● **EXERCISE REQUIREMENTS**: Turn each line of the material below into a string in a JSON list, one string per line, leaving out blank lines. Leave the pictures out of the list.
□ □ □ □ □
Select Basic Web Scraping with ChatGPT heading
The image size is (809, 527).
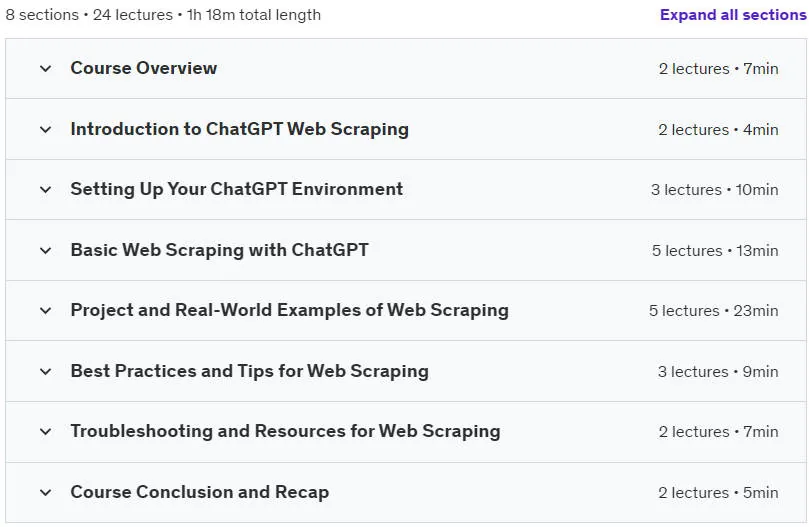(219, 250)
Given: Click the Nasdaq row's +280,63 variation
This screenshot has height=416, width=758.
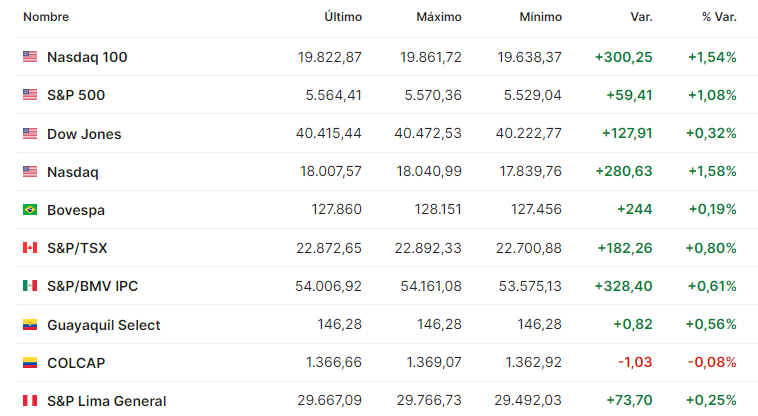Looking at the screenshot, I should [x=624, y=171].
□ □ □ □ □
● **ANSWER**:
[
  "Select Basic Web Scraping with ChatGPT heading",
  "The image size is (809, 527).",
  "(219, 250)",
  "Given: Click the Nasdaq row's +280,63 variation",
  "This screenshot has height=416, width=758.",
  "Looking at the screenshot, I should [x=624, y=171]."
]